▶ **Required work**
Your copy should repeat the data that follows exactly and contain no image.

(Records provided)

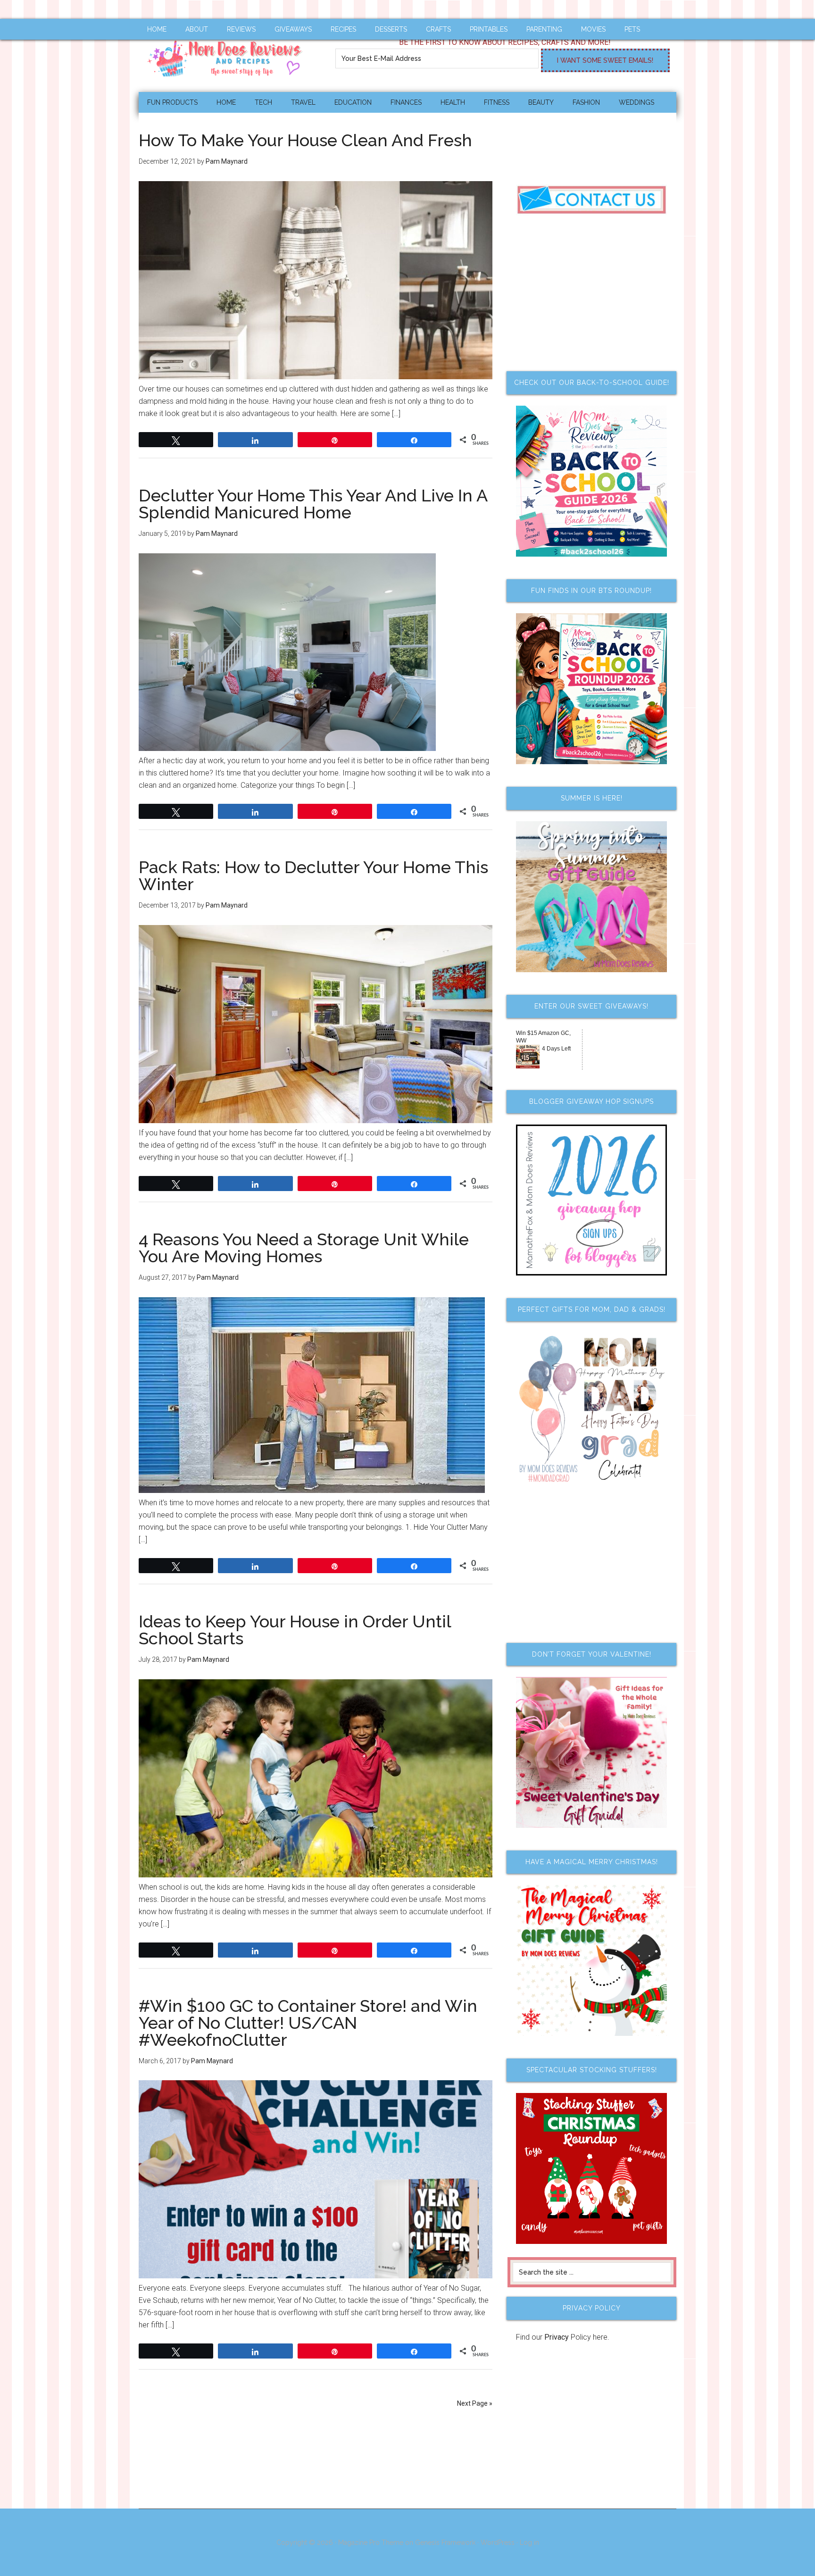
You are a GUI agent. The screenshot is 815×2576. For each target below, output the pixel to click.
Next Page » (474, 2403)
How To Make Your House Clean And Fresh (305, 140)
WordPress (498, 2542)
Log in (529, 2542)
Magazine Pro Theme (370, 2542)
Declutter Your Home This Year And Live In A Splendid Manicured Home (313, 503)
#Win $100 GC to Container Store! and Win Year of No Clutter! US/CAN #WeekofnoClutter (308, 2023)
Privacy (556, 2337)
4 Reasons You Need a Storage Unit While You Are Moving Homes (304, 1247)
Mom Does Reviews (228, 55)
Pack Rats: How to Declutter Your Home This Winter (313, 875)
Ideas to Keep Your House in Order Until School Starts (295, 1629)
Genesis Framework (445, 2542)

(End Records provided)

▶ **Task answer**
You are a GUI agent. The screenshot is 815×2576. For each target below, output the pixel to click.
Next Page » (474, 2403)
How To Make Your House Clean And Fresh (305, 140)
WordPress (498, 2542)
Log in (529, 2542)
Magazine Pro Theme (370, 2542)
Declutter Your Home This Year And Live In A Splendid Manicured Home (313, 503)
#Win $100 GC to Container Store! and Win Year of No Clutter! US/CAN #WeekofnoClutter (308, 2023)
Privacy (556, 2337)
4 Reasons You Need a Storage Unit While You Are Moving Homes (304, 1247)
Mom Does Reviews (228, 55)
Pack Rats: How to Declutter Your Home This Winter (313, 875)
Ideas to Keep Your House in Order Until School Starts (295, 1629)
Genesis Framework (445, 2542)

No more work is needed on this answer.